3. Feedback & Revision
(iii) FEEDBACK FROM OTHER WRITERS
Other writers give another kind of feedback, less reliable but valuable for other reasons. It’s less reliable because other writers are always liable to want to write their own book instead of yours. They leap off along lines of possibility, then feel frustrated when you follow a different line.
The great virtue of writers’ feedback is the flip side of the same coin—it can open your eyes to alternatives. Writing through a novel, you have to convince yourself that things happened in exactly this way and no other. That’s a necessary part of believing in the reality you invent. But when your way isn’t working out, you need to escape from your self-imposed spell.
Things could have happened in a different way, and other creative minds are great at discovering those ways. You may not follow anyone’s particular suggestion, you may end up developing an alternative of your own. Still, someone has to help you open up that headspace in the first place.

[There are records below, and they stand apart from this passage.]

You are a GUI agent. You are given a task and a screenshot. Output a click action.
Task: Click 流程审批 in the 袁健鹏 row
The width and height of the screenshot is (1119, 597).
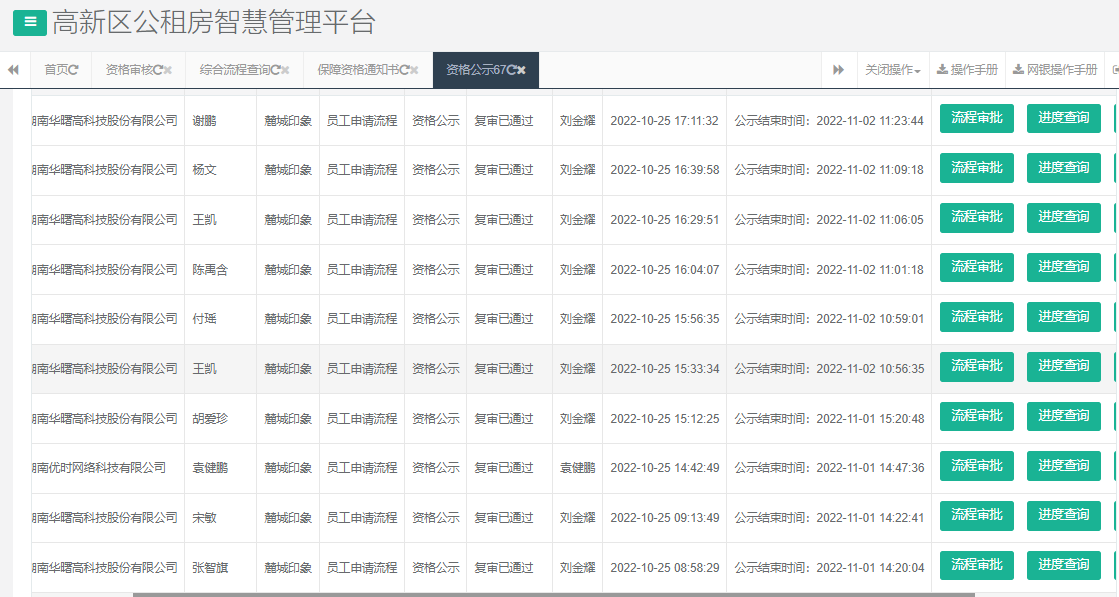[x=976, y=466]
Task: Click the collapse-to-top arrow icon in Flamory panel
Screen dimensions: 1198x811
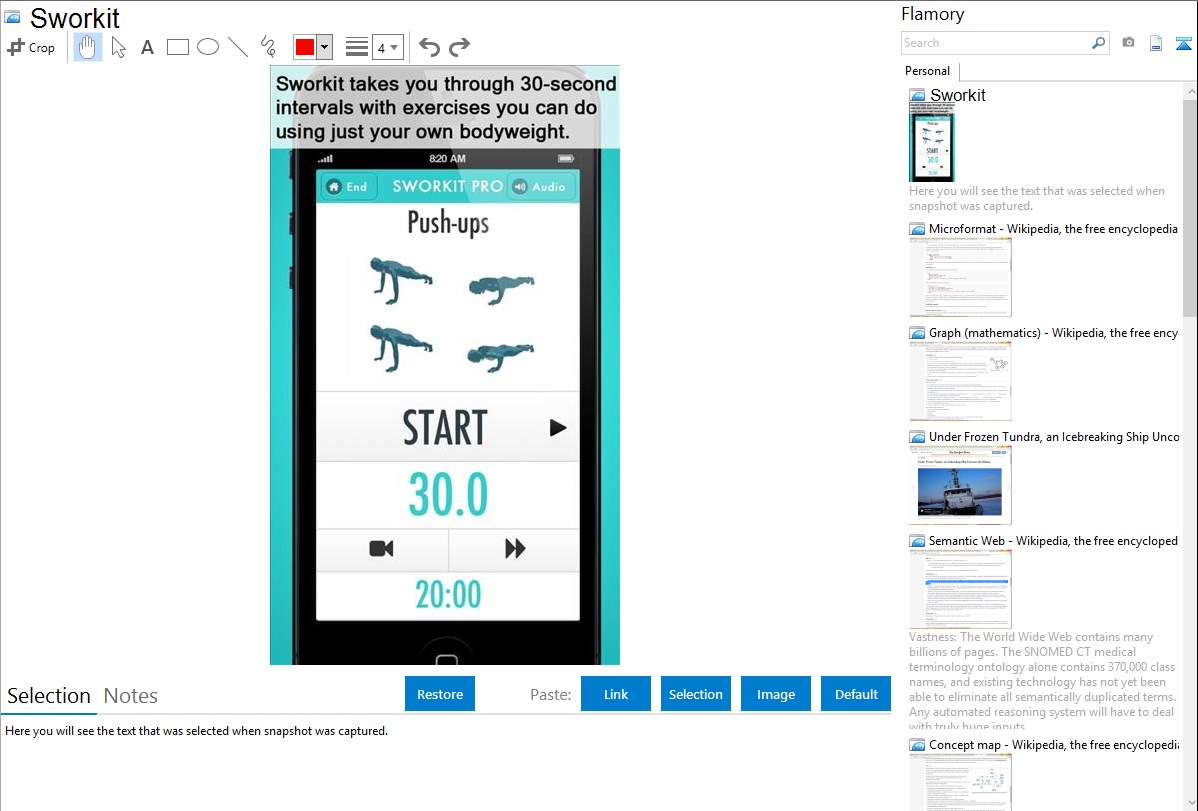Action: pos(1183,43)
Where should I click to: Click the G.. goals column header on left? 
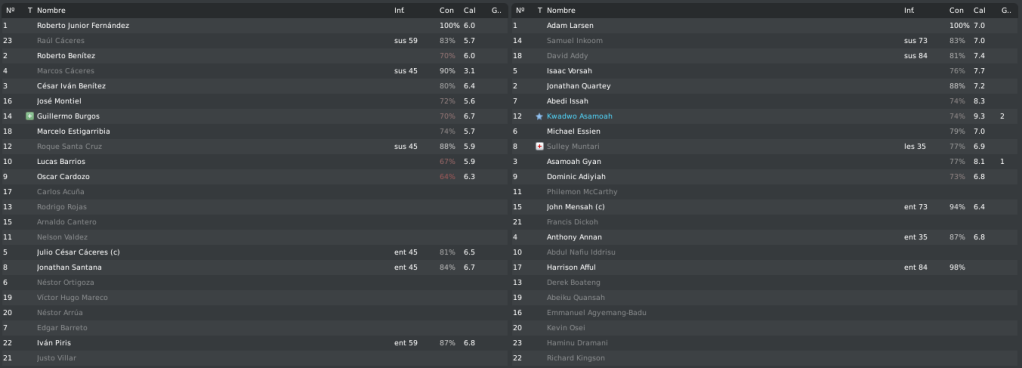click(496, 10)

Critique groups of other writers are very useful, and there are plenty of them around. You need other writers on the same rung of the ladder as yourself: published or practised or beginners. Everyone should have a similar ‘standing’ and a similar confidence or nervousness about making and receiving critiques.
You also need writers with social skills and tact! Real criticism doesn’t have to be delivered like a blow to the head. The members of the group should be aware of, and take care of, each other’s feelings.
Here's the ROR critique group of professional writers. We meet about once every 18 months to give feedback on one another's draft novels. At our Tasmanian retreat a year ago, I took in some very useful feedback on Song of the Slums. (The photo was from a different time and doesn't include Tansy Raynor Roberts or Dirk Flinthart who were there in Tasmania.)